**What is needed:** List each line below that contains the word "height".

**Data to use:**
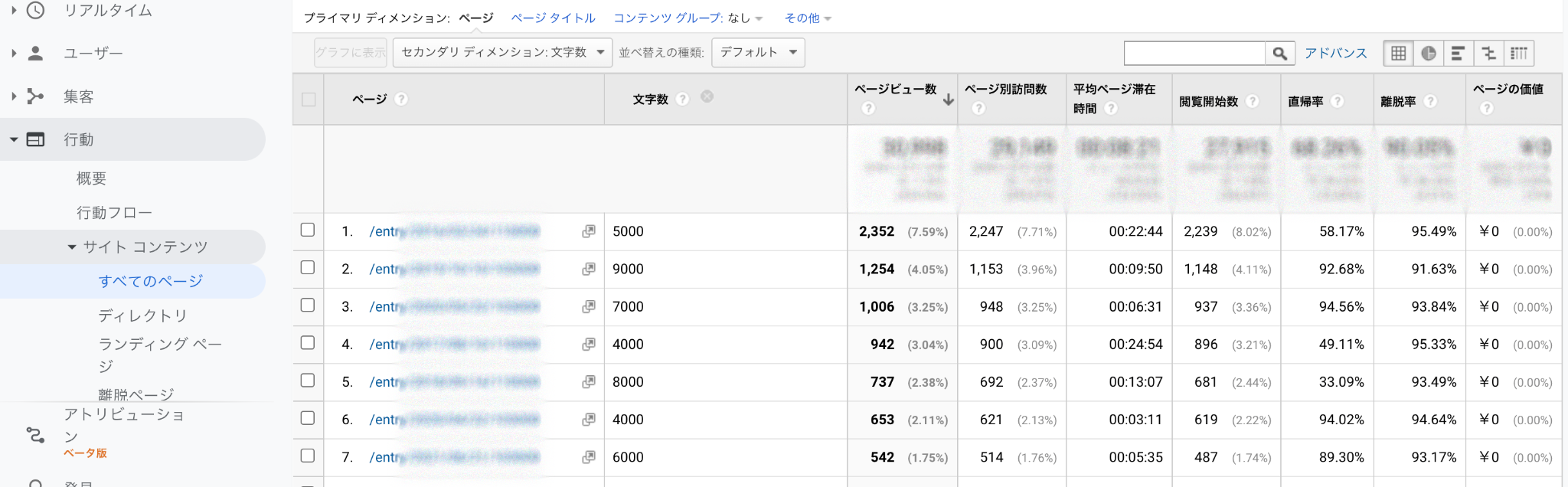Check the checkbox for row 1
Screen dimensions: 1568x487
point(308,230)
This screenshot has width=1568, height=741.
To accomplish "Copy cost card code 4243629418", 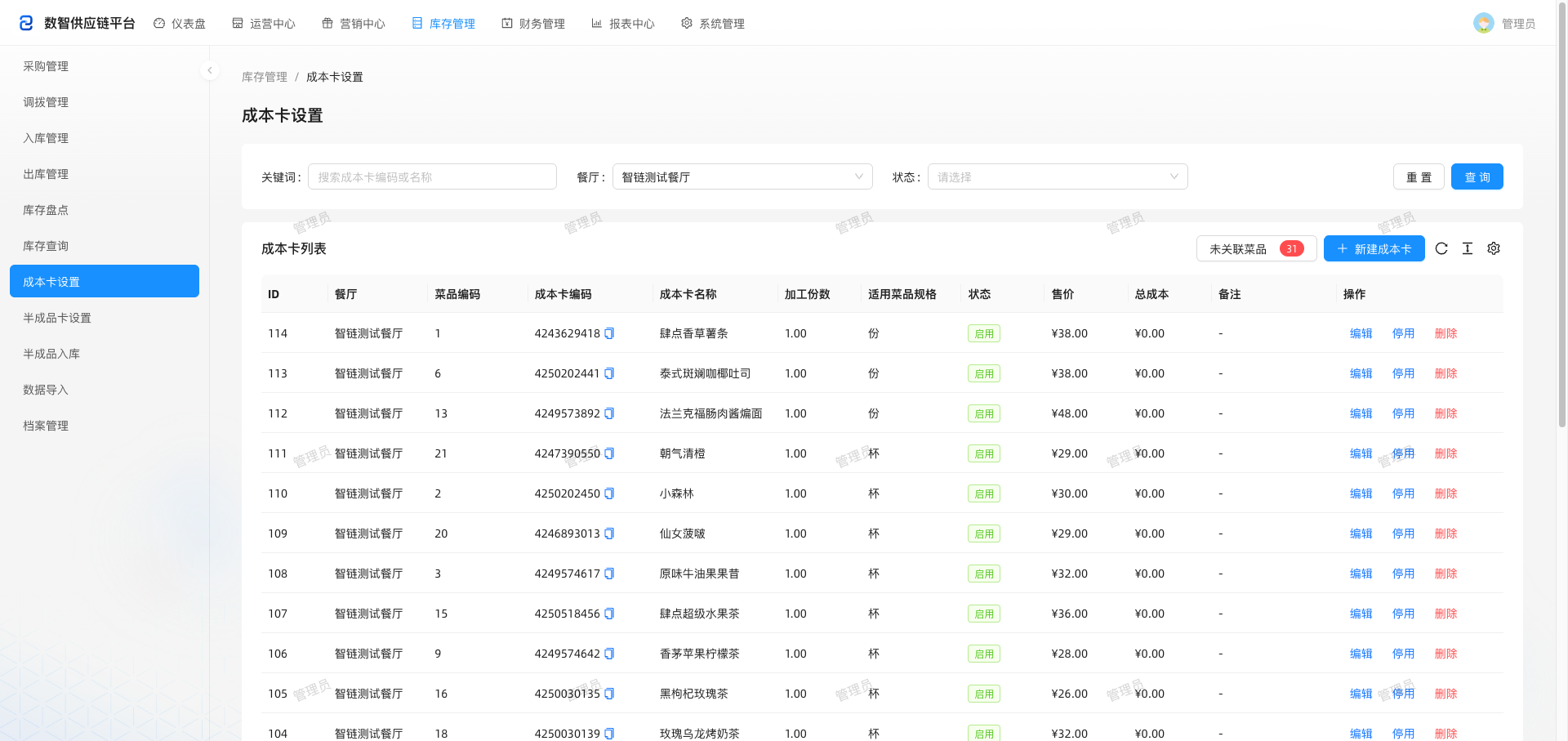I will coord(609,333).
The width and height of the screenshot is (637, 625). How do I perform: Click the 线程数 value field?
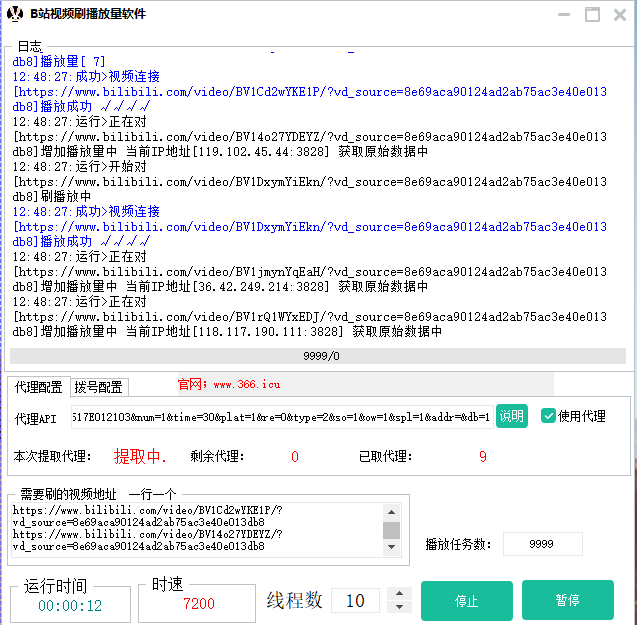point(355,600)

**The solution:**
This screenshot has width=1568, height=741.
The width and height of the screenshot is (637, 625). How do I perform: Click the 线程数 value field?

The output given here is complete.